Em um longa que usa o grande elenco que possui em uma história cheia de tramas, Nem Um Passo em Falso de Steven Soderbergh é um conjunto de elementos balanceados que entretém a cada reviravolta. Confira a crítica completa do longa que chegou ao HBO Max.

Nem um Passo em Falso acompanha um grupo de pequenos criminosos em Detroit na década de 1950. Eles são contratados por uma pessoa anônima para roubar um importante documento. Mas quando seu plano dá terrivelmente errado, o grupo descobre que se envolveu em uma rede de conspirações muito maior do que poderiam imaginar.

O elenco é gigantesco, não por qualidade e sim pela quantidade de grandes atores, a trama central fica entre os personagens de Don Cheadle (Curt) e Benicio Del Toro (Ronald), mas o grande roteiro de Ed Solomon (Truque de Mestre) usa o elenco coadjuvante de uma forma espetacular e todos tem seu momento de tela.

Claro que este excesso causa alguns problemas, como alguns arcos estranhos ou algumas finalizações rápidas, mesmo com quase com 2 horas de duração há algumas escolhas estranhas. São casos isolados já que o restante dos personagens acrescenta a trama.

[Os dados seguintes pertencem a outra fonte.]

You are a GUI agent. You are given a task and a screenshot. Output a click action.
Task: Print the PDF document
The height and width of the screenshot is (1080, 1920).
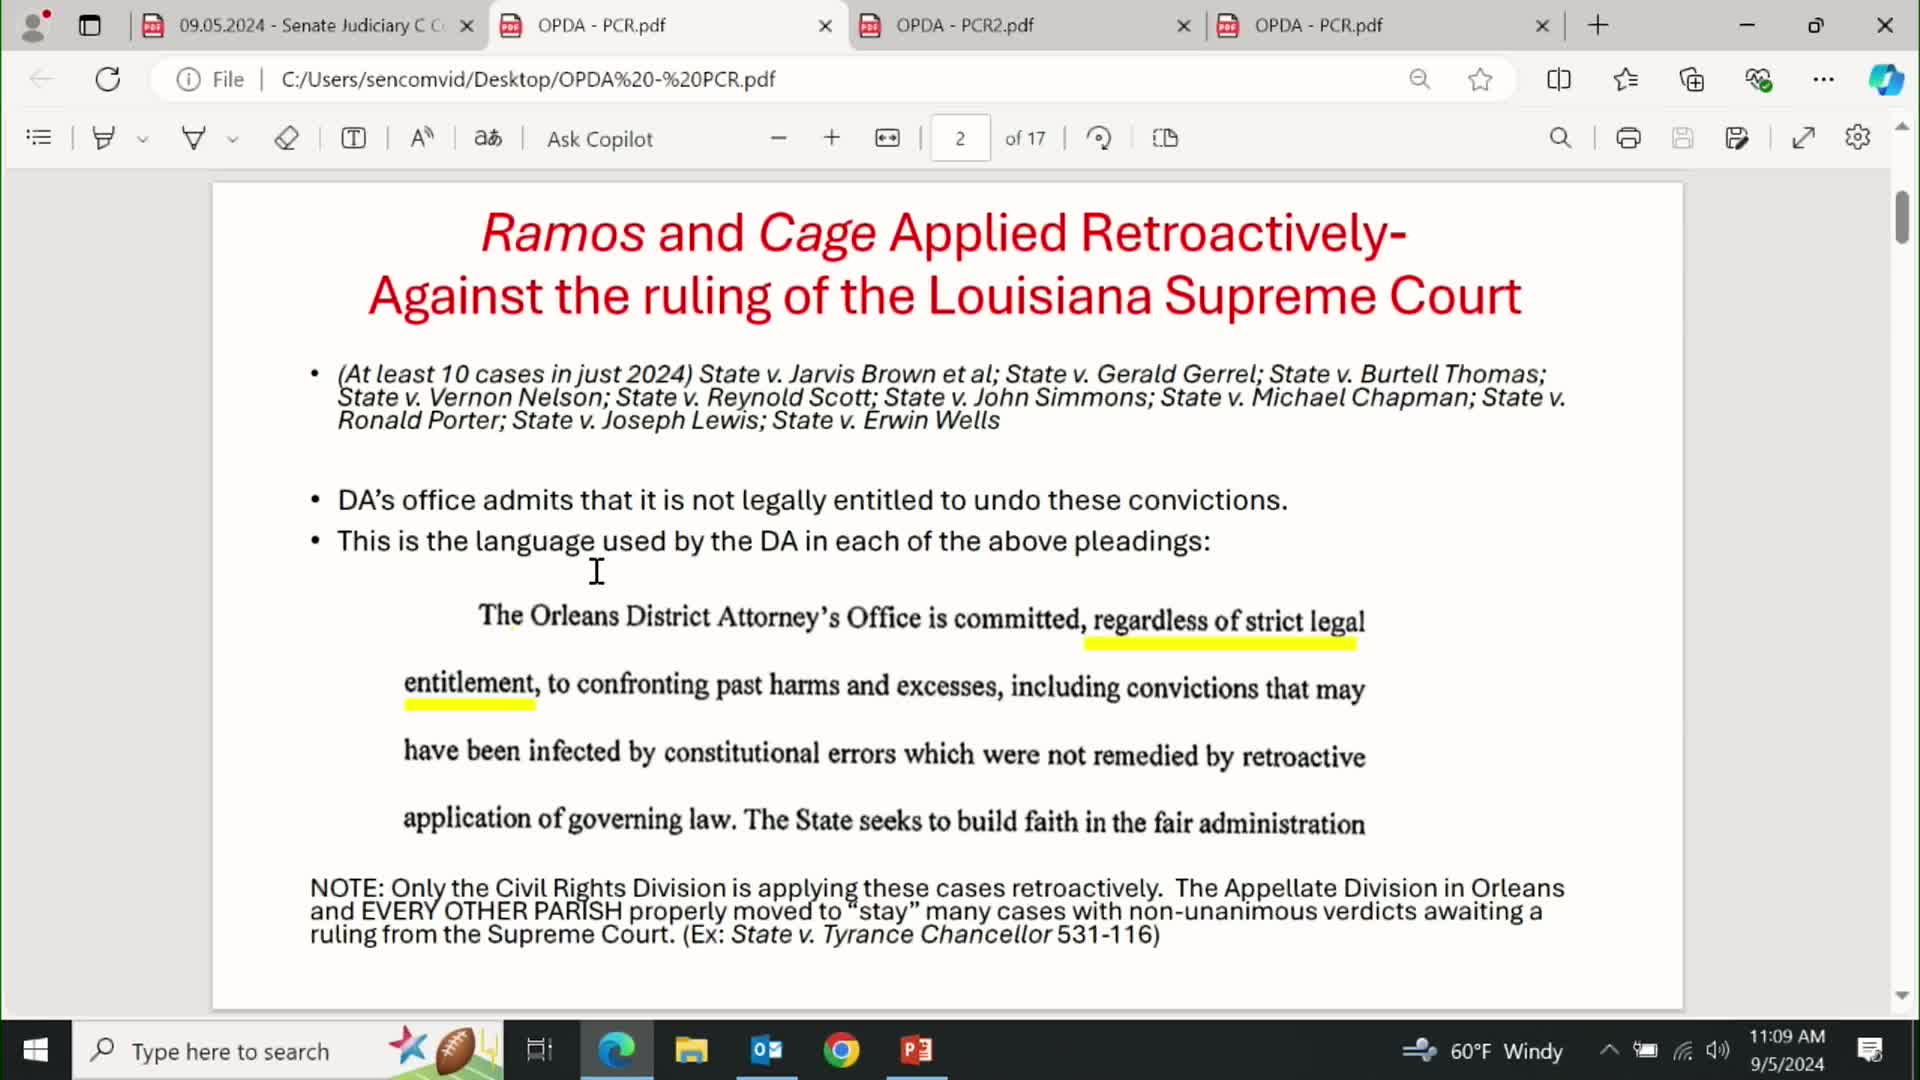[x=1628, y=138]
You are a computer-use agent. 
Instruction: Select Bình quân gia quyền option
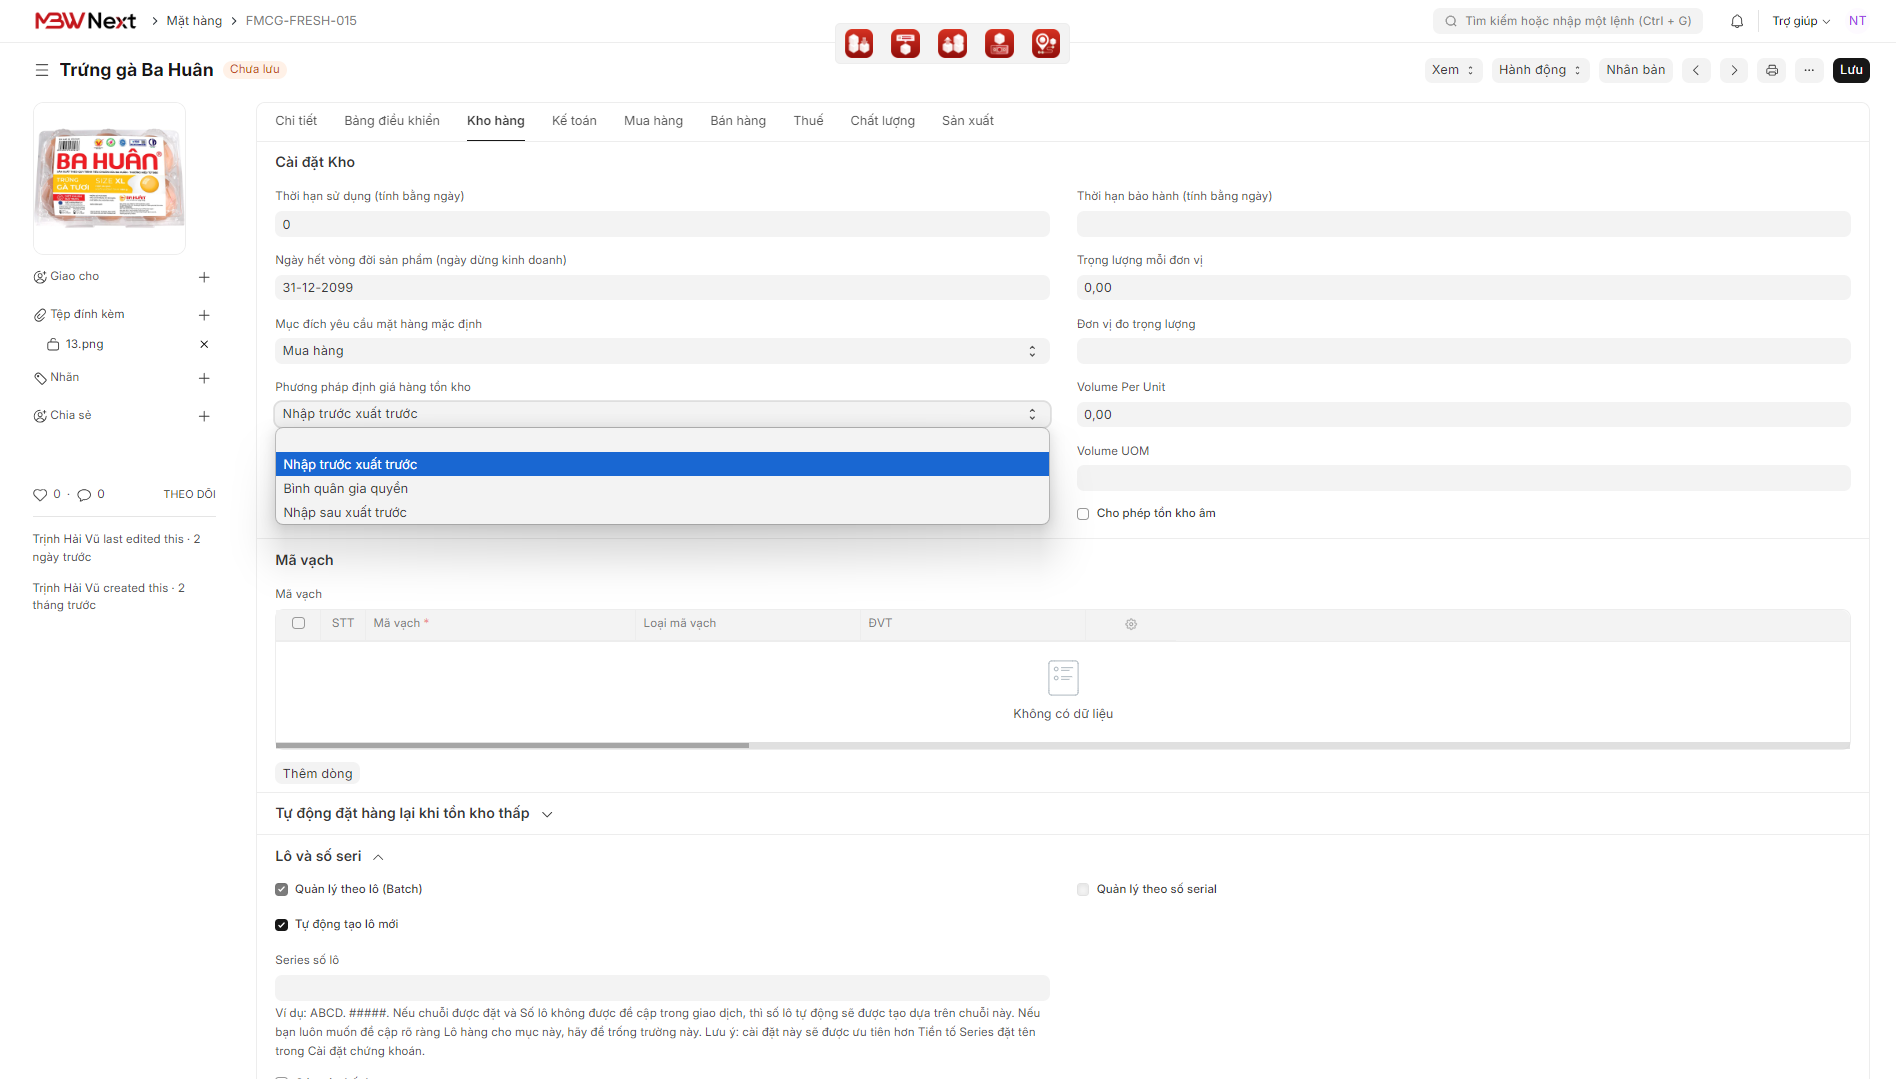(345, 489)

E temos um filme de contação de história, nada de arcos dramáticos espalhados pelos pontos de virada. Outro motivo pra isso se dá pela linearidade da história, os eventos vão ocorrendo ne tela e se desdobrando a cada cena. Não há tempo pra uma cena de choro na frente do espelho, além dos eventos em sequência, há um tom de urgência que percorre todo o filme.

Como há muitos atores e atrizes em cena, além de troca de narrativas, pois muda o olhar da história a todo momento, fica difícil destacar um ou outro, mas dá pra perceber que o grande elenco incorporou a personalidade de seus personagens, Davi Harbour traz uma inquietação a Matt que se sente pressionado para ajudar o grupo e até Brendan Fraser, que fazia algum tempo que não o víamos em um grande filme, consegue trazer uma grande imposição corporal a seu personagem Doug.

A direção de Steven Soderbergh respeita estes vários elementos trazendo uma filmagem fluída, com foco nos diálogos e pequenas movimentações de câmera quando há muitos personagens em tela. Esta forma também privilegia os grandes cenários de época carregados de detalhes.

A fotografia traz uma atmosfera levemente noir e mais pálida, não temos um filme colorido e cheio de expressões, estas escolhas técnicas condizem com a tensão presente e como a percebemos durante todo o filme imprime mais linearidade a tudo que ocorre.

É difícil encontrar um longa que tenha tantas subtramas e tenha a preocupação de ir encerrando uma a uma, conforme avançamos na história, são tantas que chega a ser difícil perceber os pontos de viradas dos atos, são mudanças que algumas vezes são comuns e a maioria são inesperadas.

Há seus problemas espalhados pela história, era compreensível pela grande história e elenco inchado. Steven faz uma narrativa que mesmo sem grandes arcos dramáticos, consegue entreter e prende a atenção, podia apenas ter alguns pontos de respiros, há muito dinamismo que acaba cansando já que temos quase duas horas de filme.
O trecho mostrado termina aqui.